Nowt but a fleeting thing: film screening and Q&A
A live screening and Q & A of ‘Nowt But a Fleeting Thing’ with Director Dom Bush and Cumbrian farmers and conservationists Adam Crowe and Helen Rawlinson. The film, released in 2019, was jointly commissioned by Guardian Documentaries and Joseph Rowntree Foundation and tells the story of Adam, Helen and Adam’s dad Raymond as they navigate the challenges of farming in a changing world.
Helen Rawlinson and Adam Crowe started their flock of Devon Closewool sheep in late 2017 as a first move into farming, with the help of a loan from the Jason Kanabus Foundation (via Cumbria Farmer Network) and a grant from the Henry Plumb Foundation. They also have a small herd of cows. They are graziers of damson and apple orchards and a limestone grassland nature reserve and have a short term tenancy on 7 hectares of meadow and pasture in South Cumbria. They try to blend direct sales of farm produce with land management for nature conservation – it’s not simple! Helen and Adam are also often helped by Sam, their one year old, and wonder how other farming families make it look so easy. Alongside Helen is Countryside Officer for Arnside & Silverdale AONB and Adam works between the rented family farm and a long-running conservation grazing business, part of which he will take on as a share-farmer in 2021.

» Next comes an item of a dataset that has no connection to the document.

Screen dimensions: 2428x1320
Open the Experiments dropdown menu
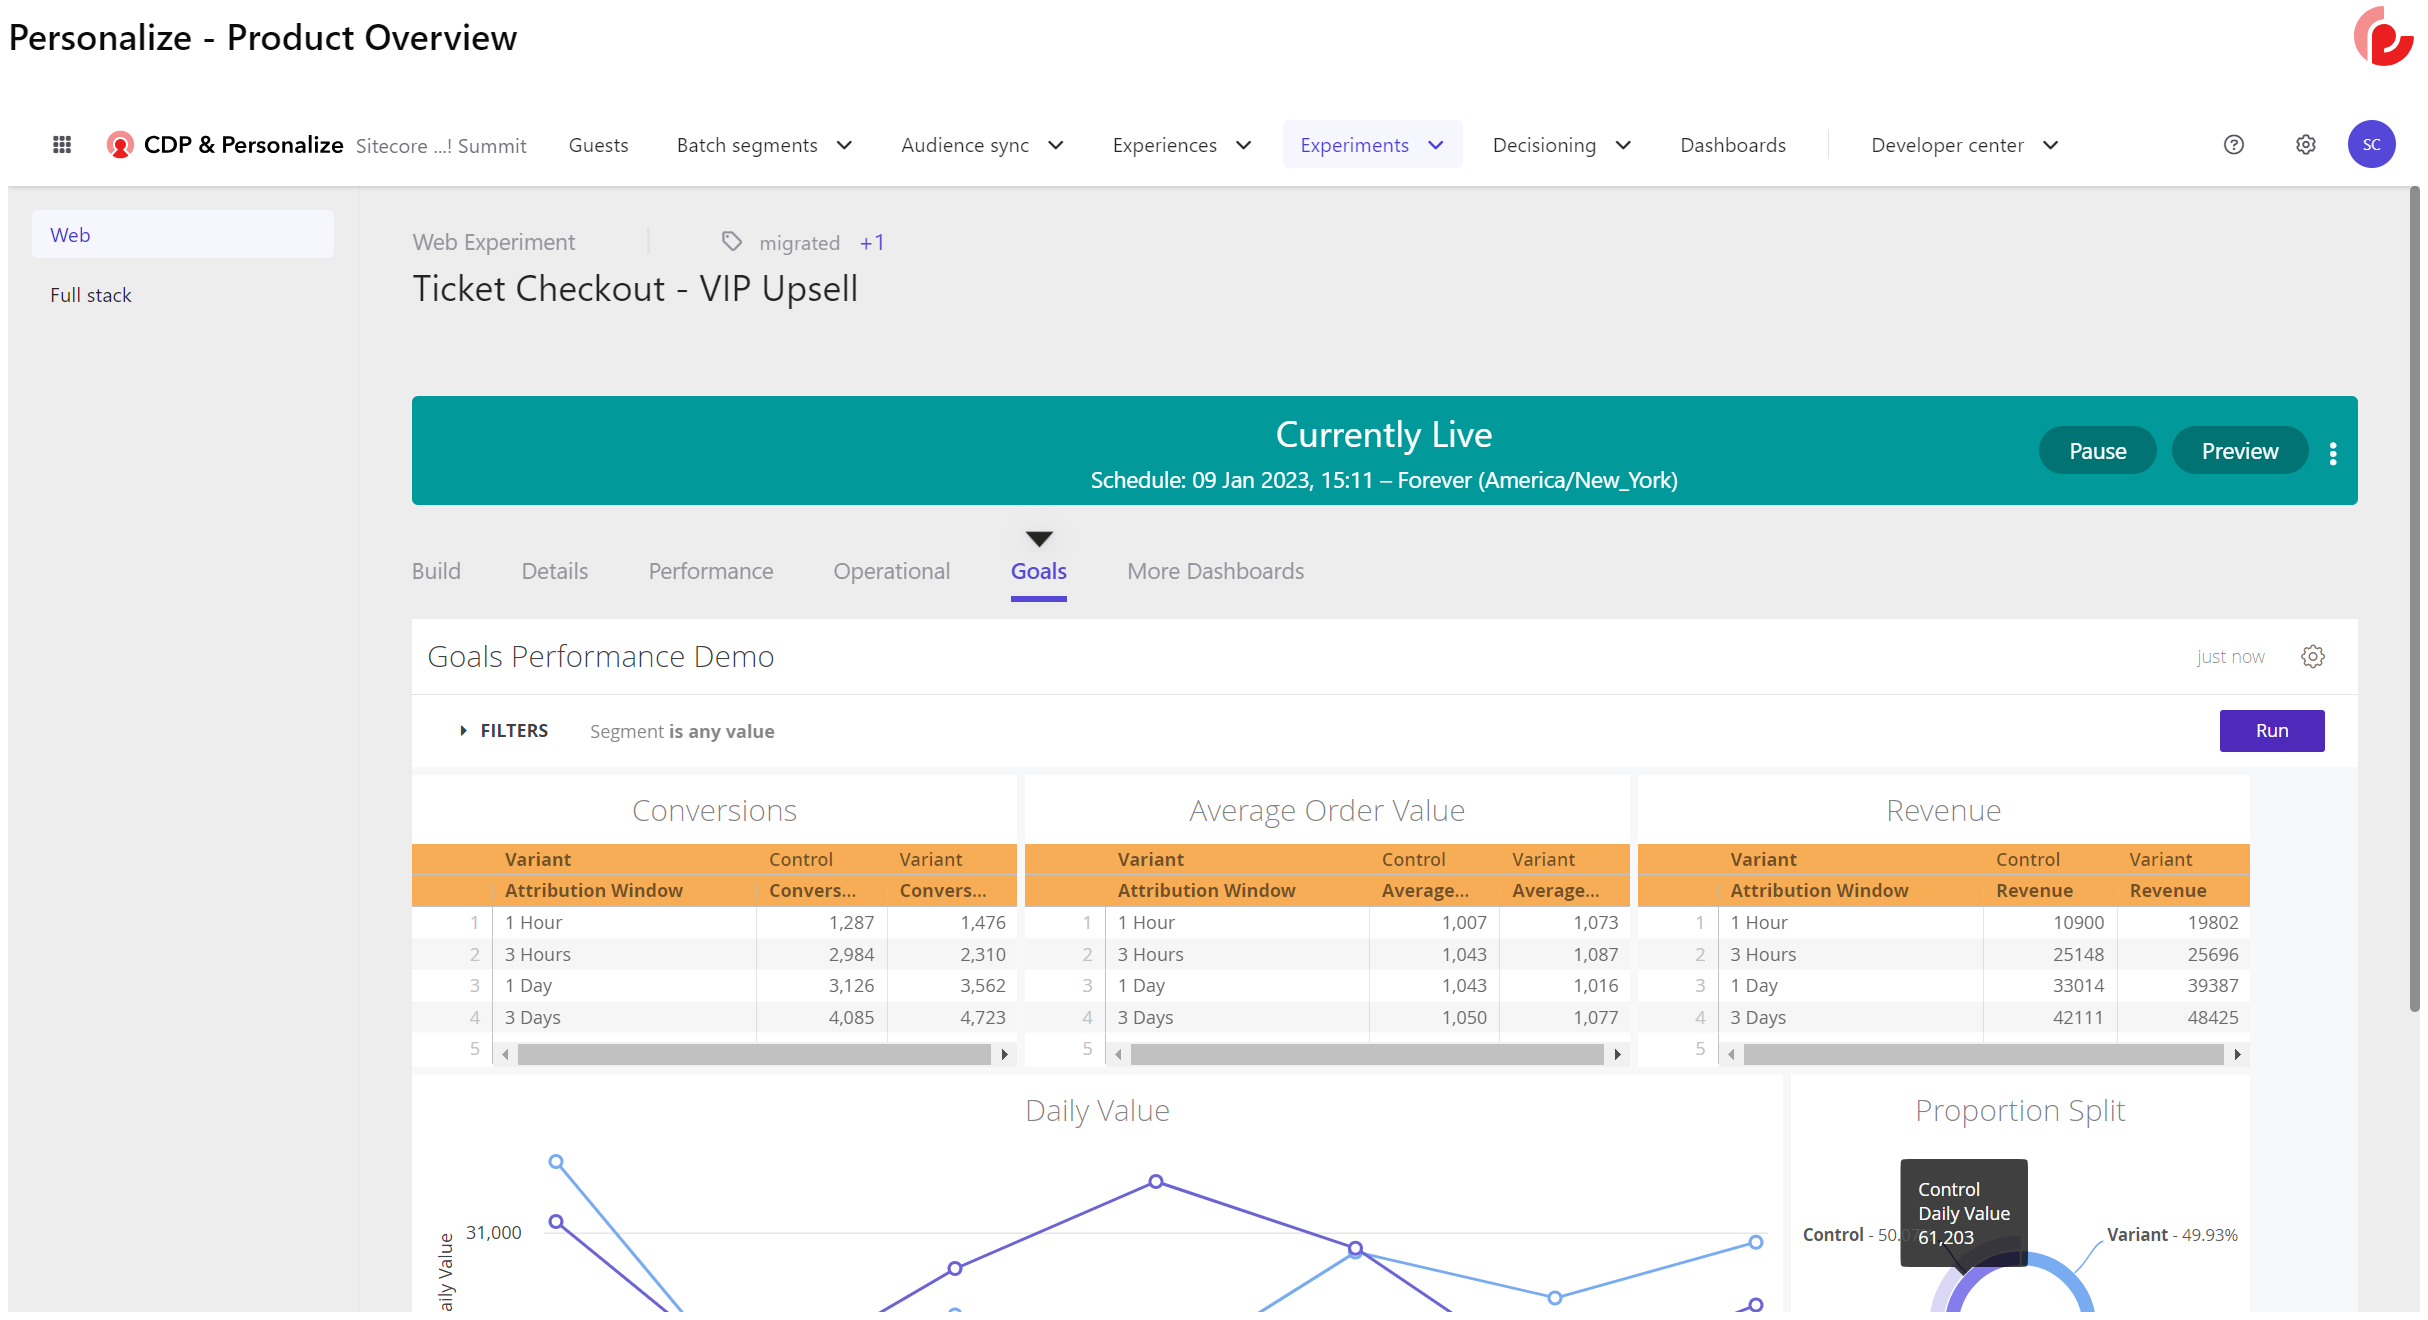1371,145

Dom Bush was brought up on a smallholding in northern Cumbria and is closely connected to the landscape and traditions of the rural northwest. He set up Land & Sky Media in 2011 to make films that explore an instinctive bond to the land. After becoming a fixture of the adventure and mountain film industry, Dom continues to develop his work in creative and social documentary. Dom’s most recent commission for Guardian Documentaries, ‘Nowt But a Fleeting Thing’ explores the pressures of traditional hill farming in South Cumbria and was released in 2019. His films have been screened throughout the UK festival circuit and abroad, winning many awards, and broadcast on Channel 4 and All4.